とりあえず使用人室に移動することにした。
使用人室を軽くノックすると、部屋の中から「どうぞ」と声が返ってきた。私はドアノブを回して扉を開ける。
「お、お嬢様っ! アンが戻ってきたと思って返事をしてしまいました。申し訳ありません」
そんなことを言いながら豊満な胸を強調させるエロメイド。こいつは家のメイドの一人で名前はケセラという。
性格自体はかなりまじめで、仕事もそつなくこなす、アンとは比べ物にならないぐらい優秀なメイドだ。
ただ、ちょっと問題がある。
それはこいつの体がとにかくエロイ。メイド服のスカートは短く改造しているし、胸はでかいし腰回りは大きいし、くびれがくっきりしている。こう、ボッキュッボンを体現したようなメイドだった。
お父様ですら鼻の下を伸ばしてしまう始末だ。そのせいかお母様には嫌われているんだよね。
私もこのメイドは嫌いだ。見ているだけでなんか女として負けた気になってくる。
嫌いなのは体だけなんだけどね。
「ごめんね、お仕事の邪魔してしまって。アンは…………いないようね。どこに行ったの?」
「えっと……アンは…………」
ケセラは視線を泳がせ言い淀む。なんかすごく気まずい状況になった。
あいつ、マジで駄メイドだ。ほんと、どこ行ったの。
「アンは…………一発当ててくると競馬場に……」
「マジで何やってんのよ、あの駄メイドはっ!」
仕事をほっぽり出して競馬場に行くって何? 駄メイドどころじゃない気がするんだけど。
というかこの国に競馬場なんてあるんだ。世界観ぶち壊し過ぎってんな。
よくよく思い出せば競馬場イベントを使った同人誌があったな。
確か、馬券を握りしめて「そのまま行けーーーーーーーー、よっしゃあああああああああ」と叫ぶ、攻略対象の第二王子を冷めた目で見つめる主人公とどこかに通報するヘンリー。そして二人が結ばれるっていう百合な同人誌だった。
その同人誌に描かれたイベントについてはネットで原作の情報を調べたことがあるから覚えている。原作ゲームだと、何かの事件の調査のために競馬場に行った主人公が馬券を握りしめた攻略対象とばったり会っちゃう奴だった。そして壁ドンからの胸キュンする。
ほんと、乙女ゲームってなんだろうね。
「お嬢様はどうしてこちらに?」
「えっと、街を見てみたいからアンと一緒に行こうかと思ったんだけど」
「まぁ! 引きこもり気味のお嬢様が外に出たいと。なんと素敵な日なんでしょう」
恍惚とした表情を浮かべるケセラにドン引きした。なんだろう、喜んでいるみたいなんだけどかなりエロイよ。その表情だけで18禁指定されるから。

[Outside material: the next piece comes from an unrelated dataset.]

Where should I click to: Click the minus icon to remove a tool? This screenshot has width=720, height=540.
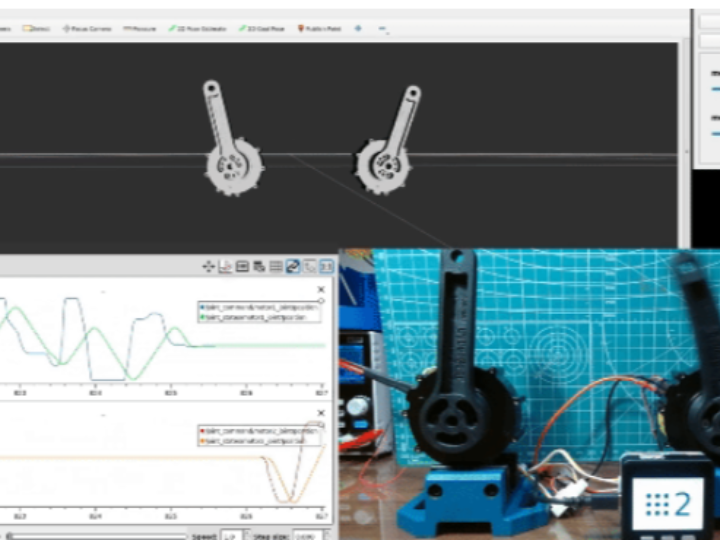[383, 29]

というか、私って引きこもり設定あったんだ。なんかこう、悪役令嬢って子供の時にちやほやされて傲慢に育つイメージがあるんだけど。
「あれほどお屋敷から出るのを嫌がっていたのに、つい外に興味を持たれたのですね。でしたら私が付いていきます。準備してきますのでしばしお待ちください」
そう言ってケセラは移動しようとしたのだがーー
「きゃああああああああああああ」
スカートの裾を謎めいた黒い物体に引っ掛けた。今まで気にしないようにしていたけど、あの黒い物体は何?
「うぅ、服が弾け飛んでしまいました。これではお嬢様と一緒に街にいけません……」
「なんでスカートの裾を引っ掛けて下着以外のすべてが弾け飛ぶのよっ! いろいろとおかしいでしょう」
「うう、ごめんなさい。ごめんなさいぃぃぃ」
泣いて謝るケセラ。それよりも服を着てきなさいよ。何下着姿で泣いているの。私が悪いことしているみたいじゃない。

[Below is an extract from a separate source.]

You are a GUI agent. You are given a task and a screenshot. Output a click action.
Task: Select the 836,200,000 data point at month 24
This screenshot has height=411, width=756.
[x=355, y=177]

「うう、なんで私はこんなにドジなんでしょう。スカートの裾を引っ掛けて服をダメにしてしまうなんて」
「それなら早く着替えてきなさいよ」
「そ、それが……奥方様から言われていることがありまして」
「それは何?」
「服が弾け飛んでしまったら一日それで過ごしなさいと」
「お母様っ! そんな残酷なことをおっしゃらないでっ!」
「いいんですお嬢様。仕方がないんです」
「…………どういうこと?」
何もいいことない気がするんだけど。乙女としてそれはどうなんだろう。それに、服をダメにしたら下着のままで過ごせってセクハラじゃないのかな? これこそ法律に引っかかりそうなんだけど。

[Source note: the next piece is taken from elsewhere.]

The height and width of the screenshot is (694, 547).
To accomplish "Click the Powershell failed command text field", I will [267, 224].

「その……すぐに服をダメにしてしまうので、奥方様は服にかかる経費削減と罰だとおっしゃいました」
「なるほど、ケセラはそれほどまでに服をダメにしているのね」
「はい、それに今思えば私は外出禁止を言い渡されていました」
「それまたなんで?」
「お外でも同じようなことをしたことがありまして……」
お母様の判断は正しい。こんなエロイ体をしているメイドが突然服を弾け飛ばした日には、どんな事件が起こるかわからない。
お母様はケセラが嫌いだと思っていたけど実は違うのかな?
本題からかなりズレてきたところで、ようやく思い出した。
私は街を見に行きたかったんだった。
でもあれ、ケセラがダメなら私はどうやって街に行けばいいんだろう。お父様は仕事をしているはずだし、お母様は神出鬼没だし、どうすればいいのかな。
首をかしげながら、ケセラに訊いてみることにした。
「ケセラがダメだったら誰に頼めば街にいけるの?」
ケセラは豊満な胸を腕で隠しながら申し訳なさそうに答えた。
「その、すいませんでした。今ならディランが大丈夫かもしれません。ゼバス様のところにいると思います」
「なるほど、ディランがいたか。よし、行ってくるね。あと、アンが戻ってくるまでこの部屋で一日中待機していてね。アンが戻ってきたら服を取りに行かせて今日はそのままお仕事終わりってことでよろしく」
「え、そんな……」
よし、これでお父様が鼻を伸ばすようなことにはならないはず。あれを見たお父様が鼻を伸ばすとお母様が荒れるからね。
言いたいことを言った後、満足げにうなずいた。これで大丈夫だろうと自分に言い聞かせて使用人室を出る。そしてゼバスとディランがいる場所を目指して再び屋敷内を歩きだした。